**Input records:**
================================
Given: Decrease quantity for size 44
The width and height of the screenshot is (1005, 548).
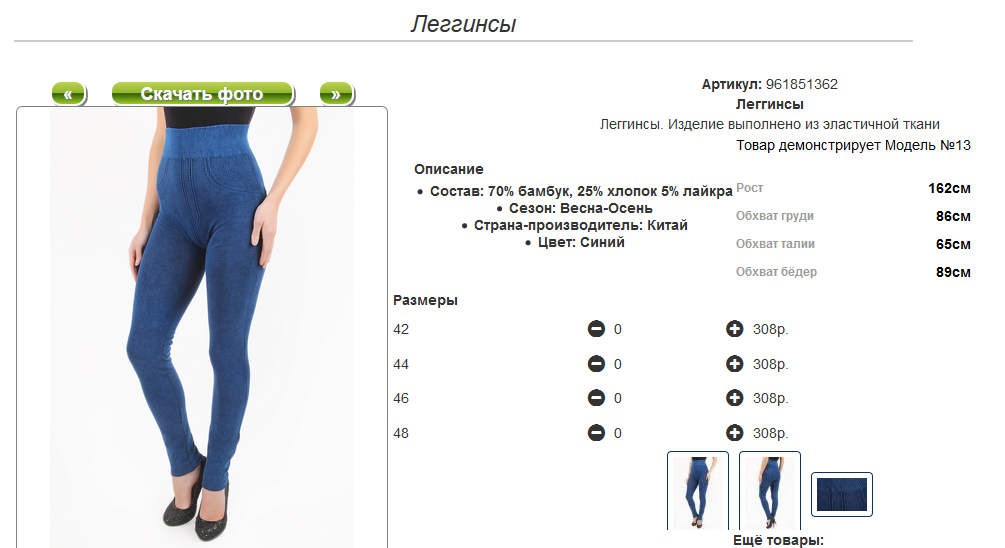Looking at the screenshot, I should point(596,364).
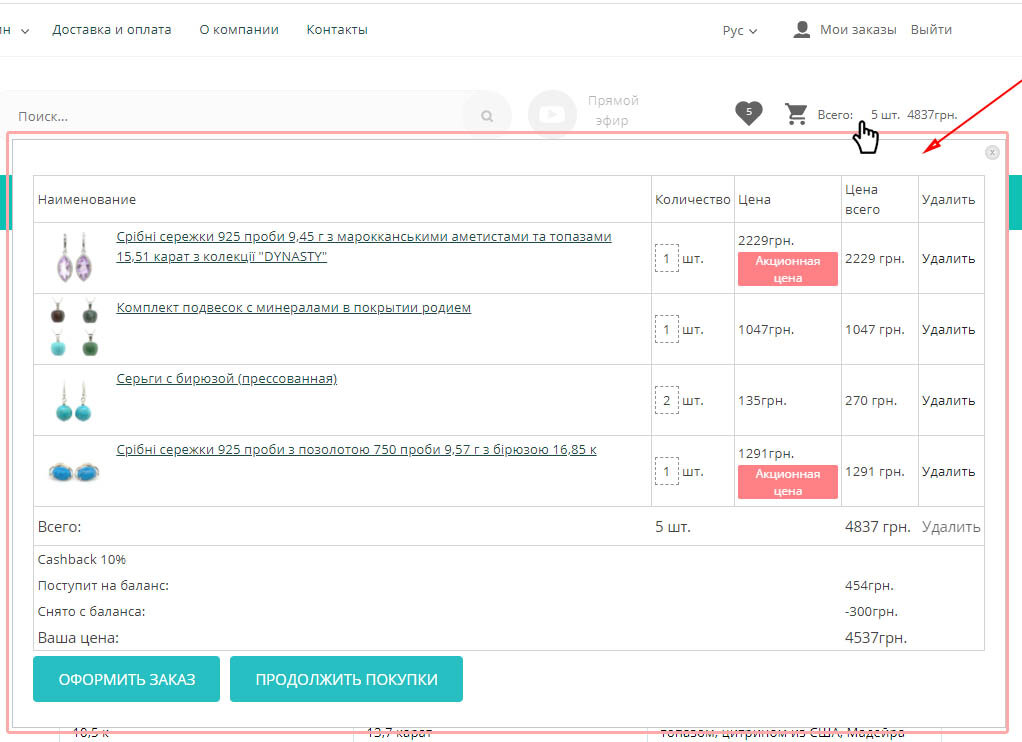Open the Серьги с бирюзой product link
1022x742 pixels.
227,379
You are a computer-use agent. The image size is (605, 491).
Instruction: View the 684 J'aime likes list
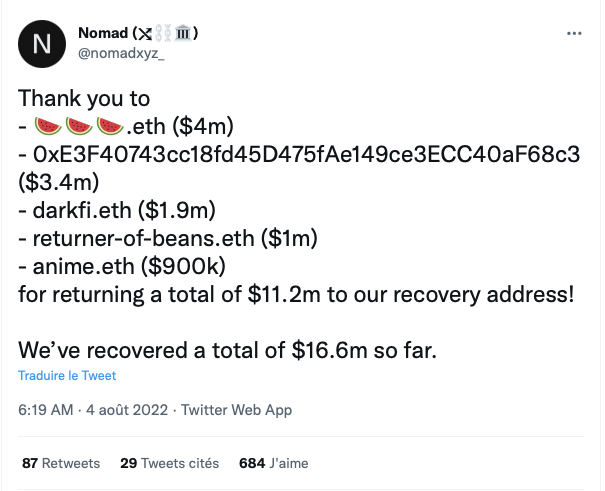pos(275,464)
================================
**The task:**
Without any pictures, repeat the listing exactly.

**Problem solution:**
Given: Decrease quantity for size 44
The width and height of the screenshot is (1005, 548).
Looking at the screenshot, I should point(596,364).
Open the Серьги с бирюзой product link
1022x742 pixels.
227,379
You are a computer-use agent. The image size is (605, 491).
Instruction: View the 684 J'aime likes list
pos(275,464)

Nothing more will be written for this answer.